>>>
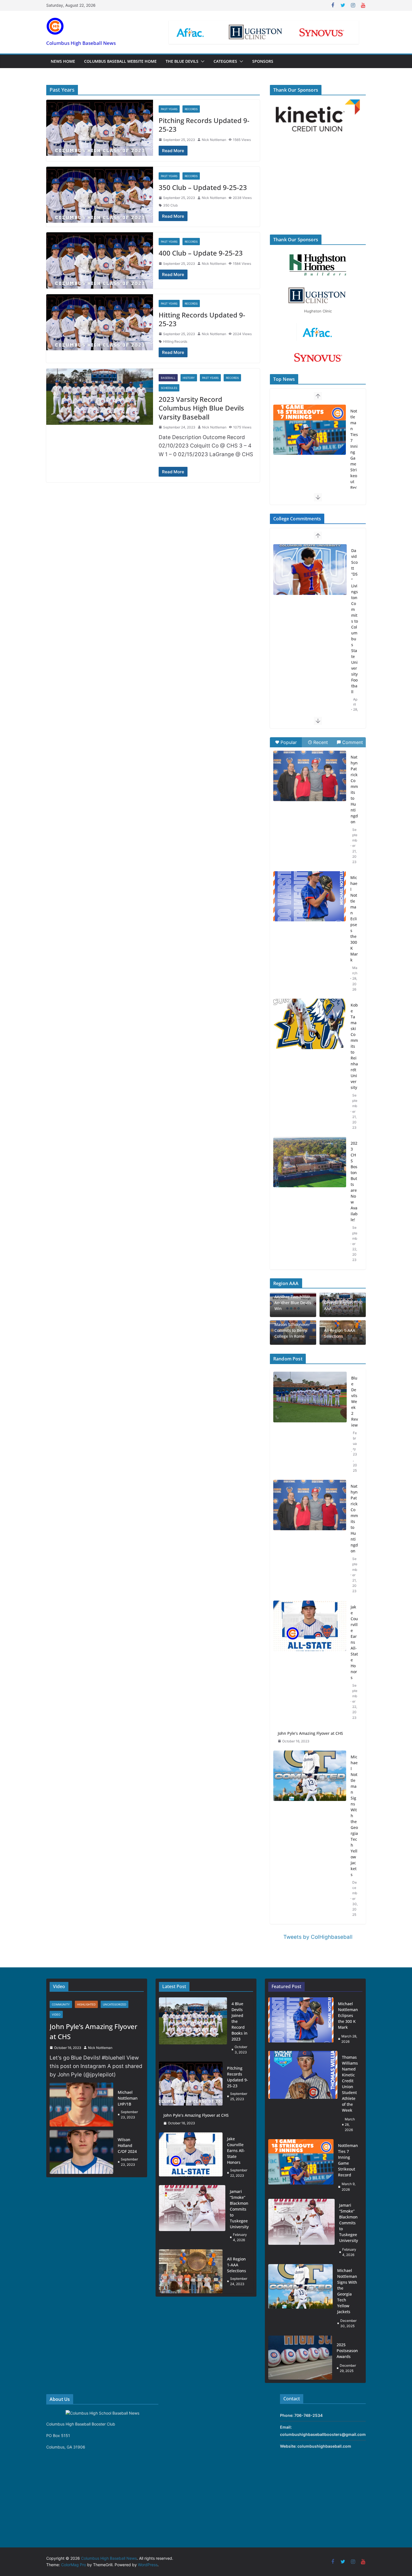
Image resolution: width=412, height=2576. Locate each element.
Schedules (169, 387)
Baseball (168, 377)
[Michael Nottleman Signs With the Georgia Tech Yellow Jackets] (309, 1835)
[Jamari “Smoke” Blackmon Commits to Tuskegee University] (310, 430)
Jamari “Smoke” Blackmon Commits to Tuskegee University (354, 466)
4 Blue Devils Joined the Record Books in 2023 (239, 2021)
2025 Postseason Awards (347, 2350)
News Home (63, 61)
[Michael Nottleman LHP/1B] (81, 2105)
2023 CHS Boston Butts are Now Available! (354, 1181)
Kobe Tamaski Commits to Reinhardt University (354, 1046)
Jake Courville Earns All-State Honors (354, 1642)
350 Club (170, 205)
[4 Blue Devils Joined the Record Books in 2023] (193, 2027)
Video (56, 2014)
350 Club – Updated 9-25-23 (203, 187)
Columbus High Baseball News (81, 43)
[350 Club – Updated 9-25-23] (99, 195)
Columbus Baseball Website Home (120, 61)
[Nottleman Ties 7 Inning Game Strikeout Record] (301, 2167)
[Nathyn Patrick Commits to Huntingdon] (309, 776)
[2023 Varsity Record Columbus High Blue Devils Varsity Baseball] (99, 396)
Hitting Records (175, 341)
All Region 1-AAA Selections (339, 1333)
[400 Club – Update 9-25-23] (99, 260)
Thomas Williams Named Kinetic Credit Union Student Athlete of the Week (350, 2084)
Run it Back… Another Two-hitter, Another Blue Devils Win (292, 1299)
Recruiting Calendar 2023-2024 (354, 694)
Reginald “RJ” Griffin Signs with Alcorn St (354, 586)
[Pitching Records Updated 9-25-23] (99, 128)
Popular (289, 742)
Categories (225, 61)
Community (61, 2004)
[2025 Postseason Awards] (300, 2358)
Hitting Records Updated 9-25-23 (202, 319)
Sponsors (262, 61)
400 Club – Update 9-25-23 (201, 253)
<<<
>>>
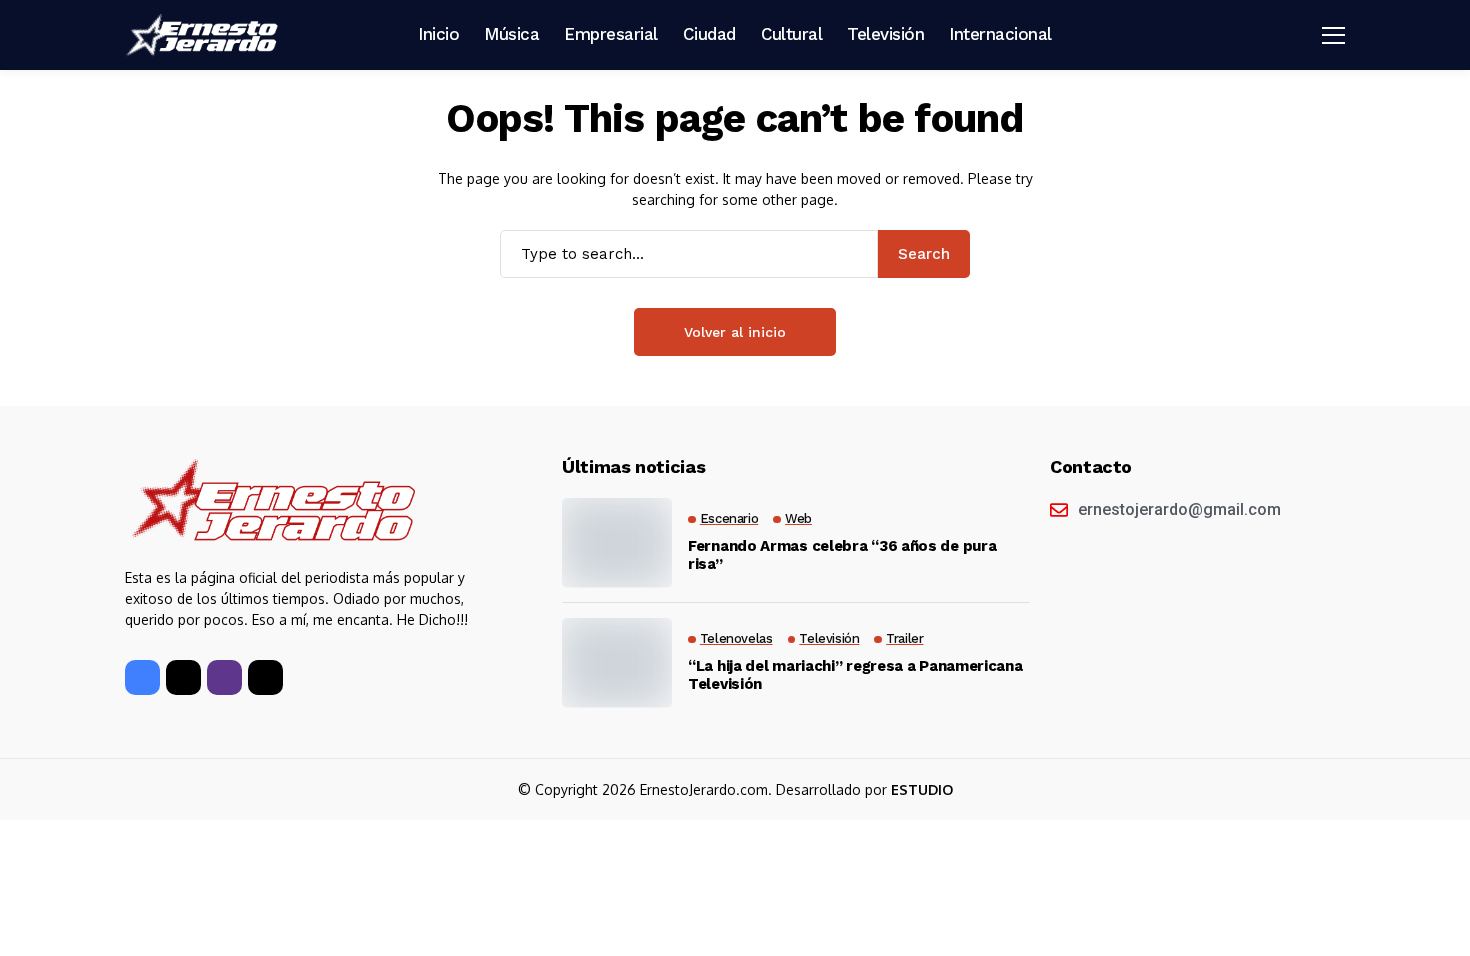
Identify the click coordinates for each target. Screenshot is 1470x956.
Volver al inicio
<<<
>>>
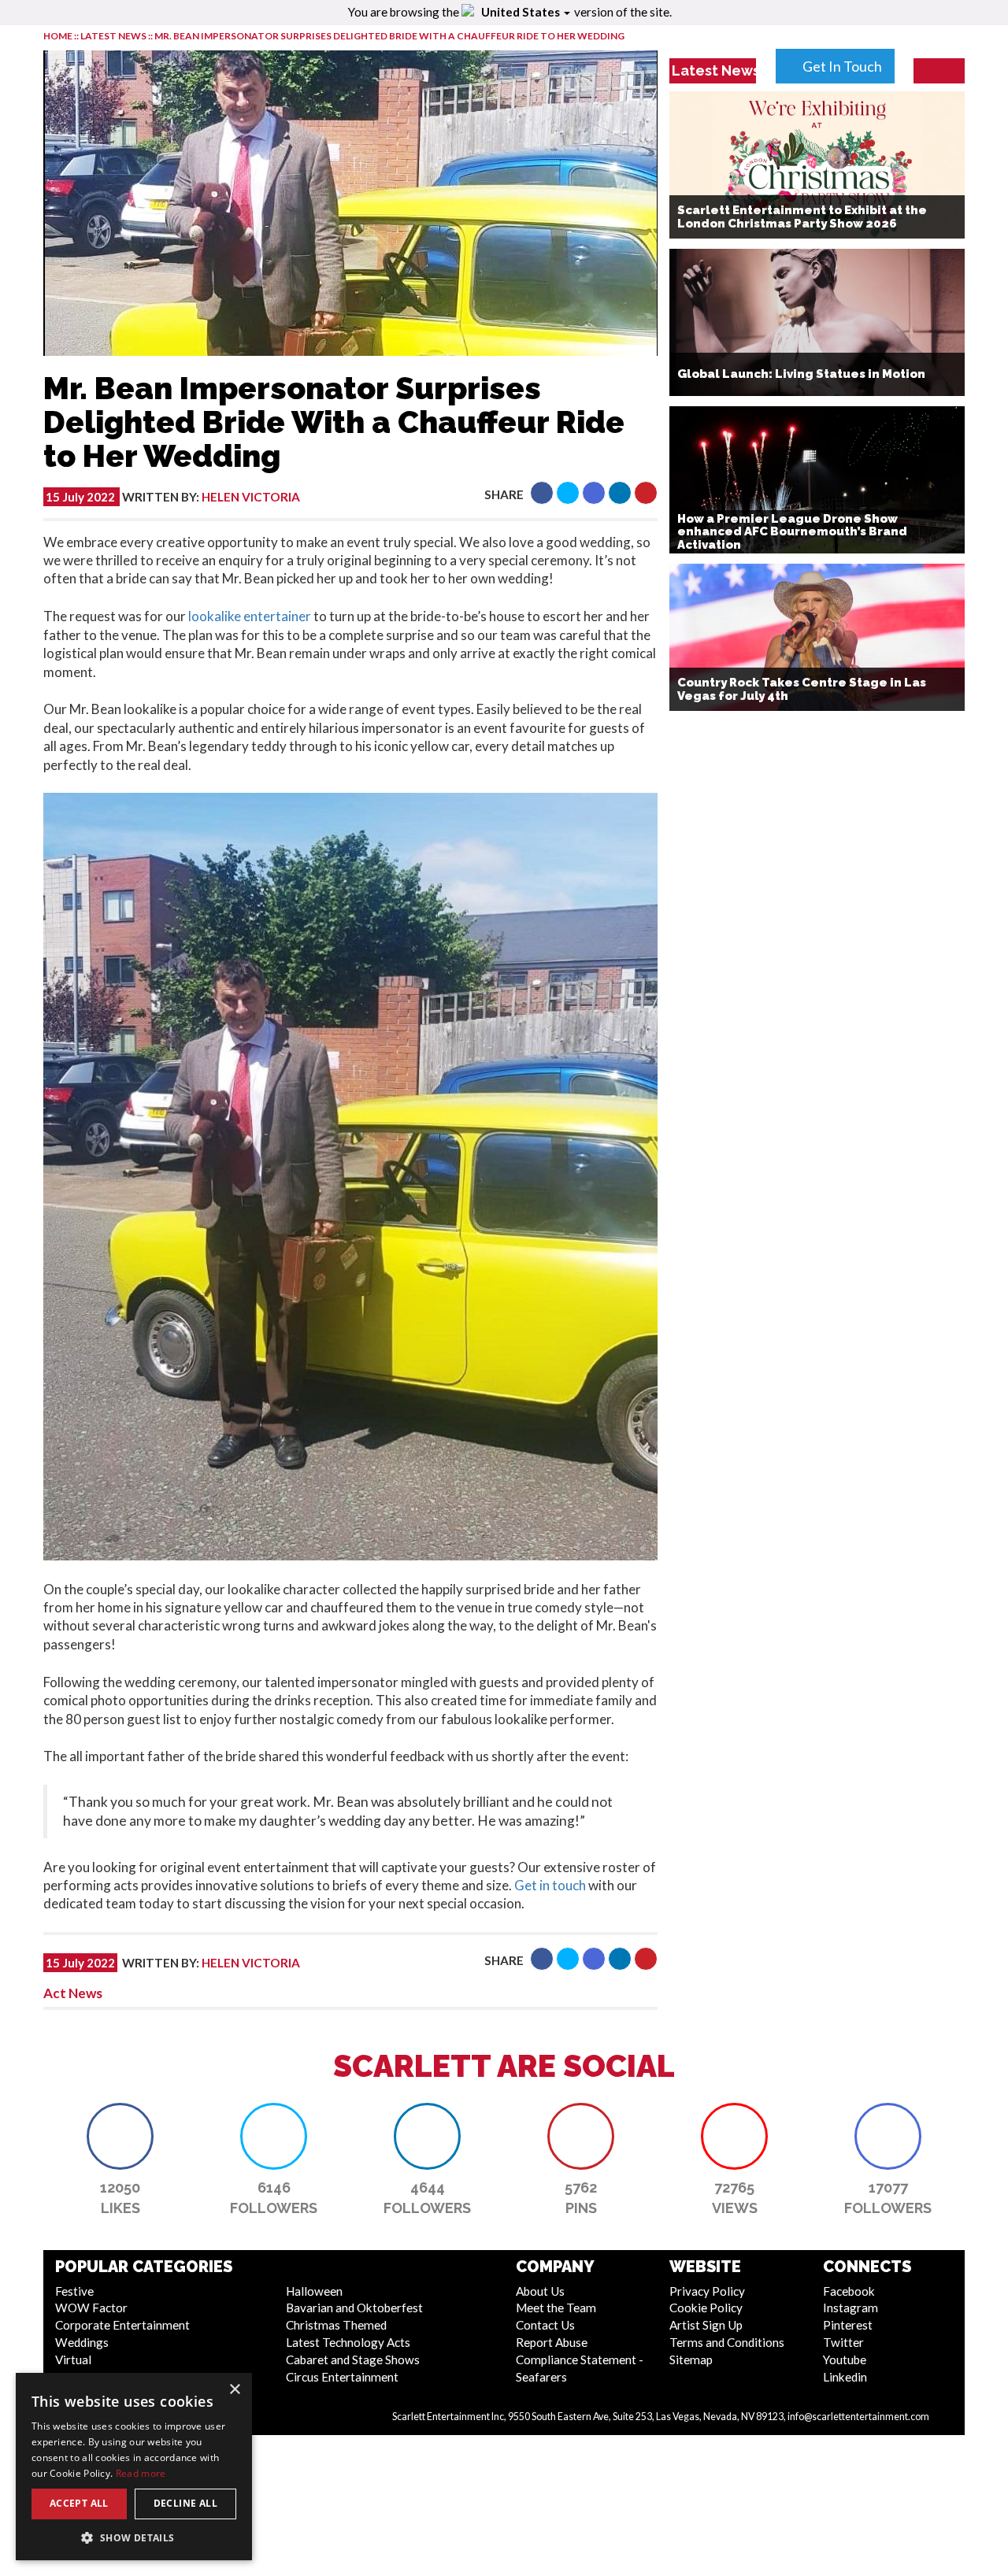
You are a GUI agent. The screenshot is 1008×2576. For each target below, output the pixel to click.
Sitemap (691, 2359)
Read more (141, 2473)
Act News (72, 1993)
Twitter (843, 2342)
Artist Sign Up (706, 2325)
<<<
### WORK INSTRUCTION
Beginning with the line above that contains "Image resolution: width=412, height=2576.", copy each line exactly up to and including the line that contains "4 Blue Devils Joined the Record Books in 2023 (239, 2021)", and go no further.

### TASK SOLUTION
Image resolution: width=412, height=2576. Locate each element.
Schedules (169, 387)
Baseball (168, 377)
[Michael Nottleman Signs With the Georgia Tech Yellow Jackets] (309, 1835)
[Jamari “Smoke” Blackmon Commits to Tuskegee University] (310, 430)
Jamari “Smoke” Blackmon Commits to Tuskegee University (354, 466)
4 Blue Devils Joined the Record Books in 2023 (239, 2021)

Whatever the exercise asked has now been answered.